Start of Records provided

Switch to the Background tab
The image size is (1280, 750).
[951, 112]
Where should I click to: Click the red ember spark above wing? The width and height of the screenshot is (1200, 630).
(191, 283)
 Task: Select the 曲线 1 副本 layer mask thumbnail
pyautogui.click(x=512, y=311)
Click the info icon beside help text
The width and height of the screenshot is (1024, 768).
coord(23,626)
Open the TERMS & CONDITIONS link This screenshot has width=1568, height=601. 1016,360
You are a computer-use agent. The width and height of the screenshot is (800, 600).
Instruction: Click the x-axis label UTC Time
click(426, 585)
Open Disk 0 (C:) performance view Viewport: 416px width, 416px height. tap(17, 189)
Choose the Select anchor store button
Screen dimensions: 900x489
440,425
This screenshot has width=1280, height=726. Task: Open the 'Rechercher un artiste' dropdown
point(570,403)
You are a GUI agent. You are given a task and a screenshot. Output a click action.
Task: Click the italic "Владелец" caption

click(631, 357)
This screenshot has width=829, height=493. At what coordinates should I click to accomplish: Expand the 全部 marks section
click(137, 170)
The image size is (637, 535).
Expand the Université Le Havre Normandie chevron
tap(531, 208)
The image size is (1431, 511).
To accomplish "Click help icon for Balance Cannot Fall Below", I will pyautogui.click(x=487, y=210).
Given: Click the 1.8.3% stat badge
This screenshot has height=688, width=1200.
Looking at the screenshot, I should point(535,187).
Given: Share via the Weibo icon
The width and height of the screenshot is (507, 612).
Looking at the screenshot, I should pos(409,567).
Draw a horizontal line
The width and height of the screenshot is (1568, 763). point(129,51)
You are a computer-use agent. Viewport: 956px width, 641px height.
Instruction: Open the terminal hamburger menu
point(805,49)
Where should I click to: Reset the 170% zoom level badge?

End of Records provided

The task
Restate word for word the lines running from the line that holds "You are a computer-use agent. Viewport: 956px" to the final line of the entries.

Task result
You are a computer-use agent. Viewport: 956px width, 641px height.
Instruction: Open the terminal hamburger menu
point(805,49)
Where should I click to: Reset the 170% zoom level badge?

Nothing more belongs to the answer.